Entertainment Workers are Rising Up: Musicians are Next!
Just as writers and actors fought the Alliance of Motion Picture and Television Producers for better wages and strengthened contract protections over many long months in 2023, so too will musicians come January 22.
Contract negotiations for the AFM Basic Theatrical Motion Picture and Basic Television Motion Picture agreements with the AMPTP will take place here in Los Angeles, and AFM members throughout the U.S. and Canada are working together on the grassroots AFM Fair Share for Musicians campaign.
Topping the list of musicians’ demands are improved industry wages, residual payments for made-for-streaming content, and AI protections, all of which are crucial for the ability for musicians to make a living performing film and TV work venerated around the world.

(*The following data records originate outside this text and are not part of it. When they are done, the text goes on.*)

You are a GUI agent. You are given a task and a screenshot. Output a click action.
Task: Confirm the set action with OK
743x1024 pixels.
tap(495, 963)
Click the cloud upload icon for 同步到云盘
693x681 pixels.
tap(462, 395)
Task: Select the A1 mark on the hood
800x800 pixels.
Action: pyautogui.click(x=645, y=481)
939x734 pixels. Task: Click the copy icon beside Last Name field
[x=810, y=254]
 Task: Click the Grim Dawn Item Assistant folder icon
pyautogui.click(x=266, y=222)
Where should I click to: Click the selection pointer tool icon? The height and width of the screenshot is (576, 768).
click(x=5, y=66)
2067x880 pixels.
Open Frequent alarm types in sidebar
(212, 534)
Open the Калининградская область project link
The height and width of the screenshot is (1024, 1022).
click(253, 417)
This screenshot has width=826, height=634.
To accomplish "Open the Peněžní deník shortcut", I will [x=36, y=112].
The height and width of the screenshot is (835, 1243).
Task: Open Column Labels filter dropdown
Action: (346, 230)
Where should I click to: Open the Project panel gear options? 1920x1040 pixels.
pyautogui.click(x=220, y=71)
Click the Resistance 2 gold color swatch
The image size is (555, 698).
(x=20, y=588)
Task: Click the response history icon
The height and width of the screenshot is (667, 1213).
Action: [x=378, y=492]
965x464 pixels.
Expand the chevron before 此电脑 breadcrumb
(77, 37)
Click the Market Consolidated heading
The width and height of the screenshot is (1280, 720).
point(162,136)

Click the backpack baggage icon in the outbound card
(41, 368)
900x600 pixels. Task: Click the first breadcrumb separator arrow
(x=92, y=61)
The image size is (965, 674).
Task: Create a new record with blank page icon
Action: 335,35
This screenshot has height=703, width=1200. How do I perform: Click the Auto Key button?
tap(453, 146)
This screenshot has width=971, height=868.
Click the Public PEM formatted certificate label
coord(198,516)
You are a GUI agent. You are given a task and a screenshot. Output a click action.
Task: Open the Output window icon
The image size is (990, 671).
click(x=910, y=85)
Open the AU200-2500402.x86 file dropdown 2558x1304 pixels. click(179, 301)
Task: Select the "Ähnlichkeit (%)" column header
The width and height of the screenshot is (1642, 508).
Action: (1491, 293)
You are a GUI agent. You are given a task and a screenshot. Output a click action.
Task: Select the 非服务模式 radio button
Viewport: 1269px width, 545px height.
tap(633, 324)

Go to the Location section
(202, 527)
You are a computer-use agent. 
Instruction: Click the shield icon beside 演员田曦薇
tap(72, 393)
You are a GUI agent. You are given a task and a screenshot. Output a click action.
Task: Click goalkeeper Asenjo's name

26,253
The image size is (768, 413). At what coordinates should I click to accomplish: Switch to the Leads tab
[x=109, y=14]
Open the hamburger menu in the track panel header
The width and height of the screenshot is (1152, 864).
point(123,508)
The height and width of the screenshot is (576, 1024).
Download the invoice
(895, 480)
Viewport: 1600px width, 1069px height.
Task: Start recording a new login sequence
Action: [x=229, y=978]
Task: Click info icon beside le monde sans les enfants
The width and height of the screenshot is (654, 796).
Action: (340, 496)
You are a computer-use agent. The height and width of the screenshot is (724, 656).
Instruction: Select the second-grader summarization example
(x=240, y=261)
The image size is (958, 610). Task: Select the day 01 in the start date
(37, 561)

On December 6, an AFM Fair Share for Musicians “Road to Negotiations” meeting was held at Local 47. This meeting was a mix of in-person and Zoom attendees from throughout the United States. AFM International President Tino Gagliardi and other key members of the bargaining unit met with participants to discuss the AFM Fair Share for Musicians campaign vision, strategies for the negotiations, the uniqueness of this moment in the entertainment industry and labor history, and what the AFM Fair Share for Musicians campaign has been doing to prepare for negotiations.
AFM Local 47 Members Sound Off: ‘Why I’m Fighting’
Marcus Ely, clarinet
“One of the most important things in being a musician is getting a fair wage. That’s what we really want. At the end of the session, at the end of the work week, at the end of the year, there needs to be something in terms of health and welfare payments, and particularly pensions. That’s very important to me.”
Ariel Chapman, viola
“I would really love to see not only an increase in wages for new media but also residuals on the back end, particularly when it comes to movies that are made for streaming. Those are full-length productions that I think it would be only fair to be compensated for once it actually comes to market. Just like the actors and the writers, I’m fighting for our fair share.”
Karl Vincent, bass
“I’m fighting for fair residuals for musicians as well as protections against new technologies. One of the things I’d like to change about our contract is the residual structure; I think it’s unfair. Another thing I’d like to change, somehow, some way, is the relationship between composers and musicians and producers, I think that’s enormously unfair. I really think it should not be a case where composers have to pay the musicians. The producers have to pay the musicians.”